I figli forse non erano mai troppi, a meno che non fossero due figlie, perché - si pensava - fra due sorelle difficilmente poteva crearsi un buon accordo: "Dò sorell in d'ona cà, gh'è el diavol e nol se sà." Per dirimere questi difficili rapporti e anche per dare loro un'educazione, i figli venivano costumaa. In queste occasioni si usavano metodi anche piuttosto rudi, talvolta volava qualche ceffone, tal altra si davano scapaccioni: "ul cuu no porta pena ", cioè il sedere è il posto che, ricevendo percosse, ne trae minor danno. Inoltre non bisogna mai dare vizi ai bambini perché "fioeu tropp carezzaa l'è mal levaa." Alle madri in puerperio si consigliava di mangiare spesso e non di non occuparsi d'altro che dei propri figli: "fassa e desfassa, e el temp che te vanza menna la ganassa."

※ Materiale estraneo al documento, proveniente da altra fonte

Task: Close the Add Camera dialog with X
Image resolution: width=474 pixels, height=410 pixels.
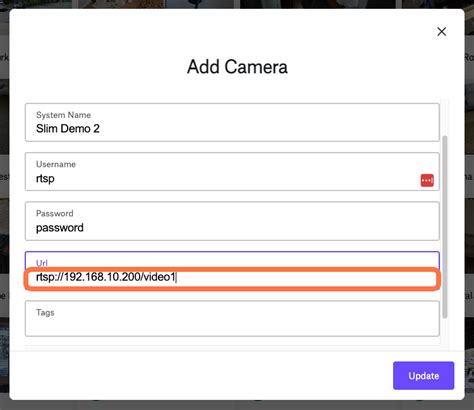Action: pos(442,32)
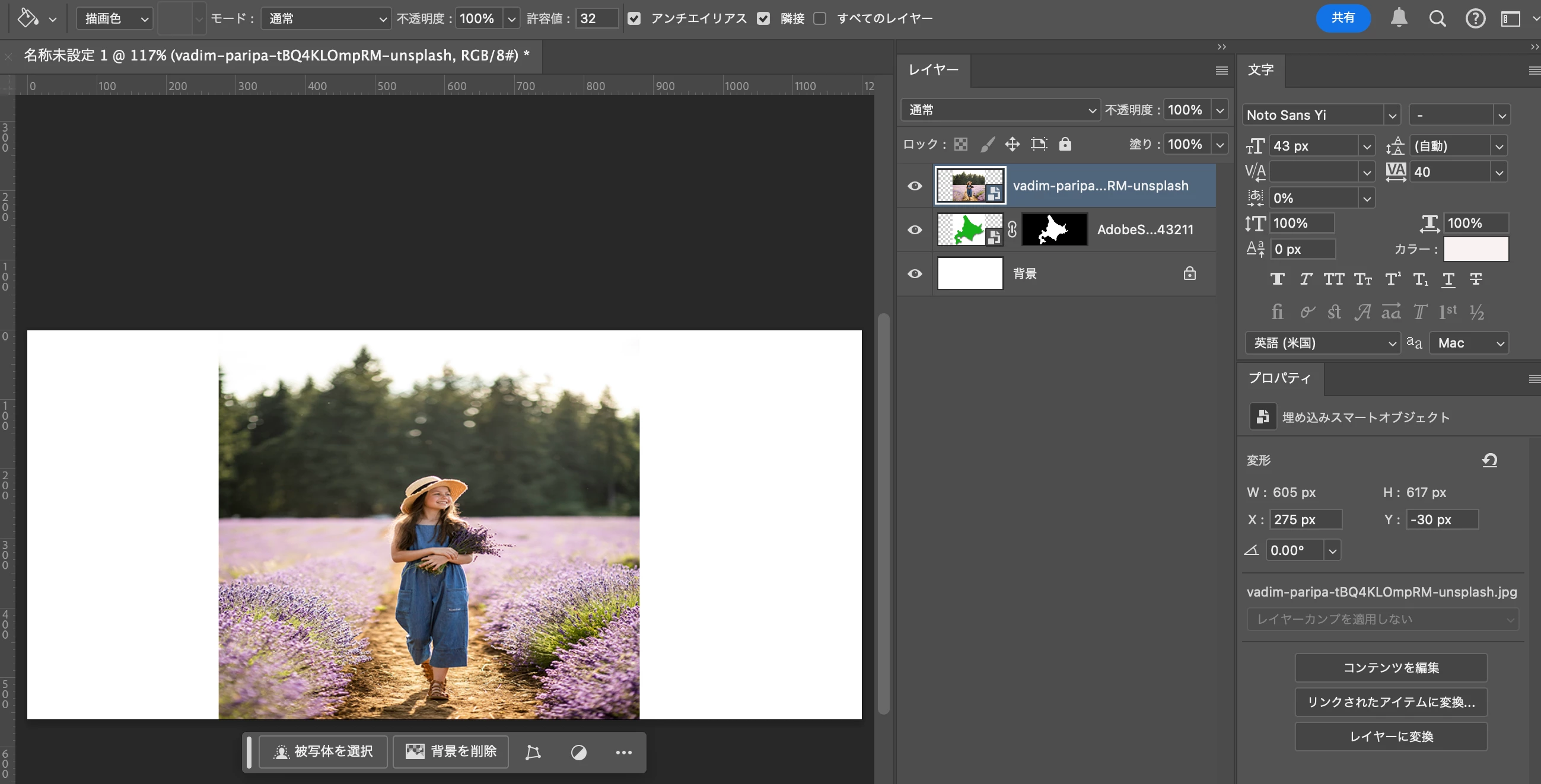Select the プロパティ panel tab
Image resolution: width=1541 pixels, height=784 pixels.
click(x=1279, y=378)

Man mano che i bimbi crescono, crescono anche i problemi e le preoccupazioni che li riguardano: "fioeu piscinitt, fastidi piscinitt, fioeu grand fastidi grand " o anche "i fioeu hin dolor de coo." Nonostante una educazione curata da medesimi genitori, sovente i figli differiscono fra di loro per il carattere, i meriti e i demeriti: "i did d'ona man hin vun divers de l'olter." I bambini comunque vanno trattati da bambini: "I fioeu bisogna trattaj de fioeu." A loro va lasciato spazio per conoscere le cose ed i grandi hanno una grande responsabilità: "I piscinitt imparen di grand." Per le ragazze, precoci nello sviluppo fisico, sorgeva presto il problema del matrimonio, che tradizionalmente veniva voluto per tutte e possibilmente appena possibile: "i tosann besugna maridaj prest, minga tegnij lì a fa crusca " o ancora "i tosann hin minga mercanzia de lassas vegnì veggia in cà." In ogni caso l'educazione che veniva riservata ai ragazzi era piuttosto spartana, senza tante delicatezze o attenzioni, perché la loro crescita era nella natura delle cose: "i usej in di frasch e i fioeu in di strasc." Ed eccoci ora a trattare un altro aspetto della casa: i vicini. Non sempre i rapporti sono facili, anzi è proverbiale la difficoltà di convivenza fra vicini di casa: "cativa visinanza pèg del dolor de panza." Sulla stessa lunghezza d'onda troviamo ancora: "Guardèt pü che te pò da ün trist visin, e da ün prenzipiantèl de viorin."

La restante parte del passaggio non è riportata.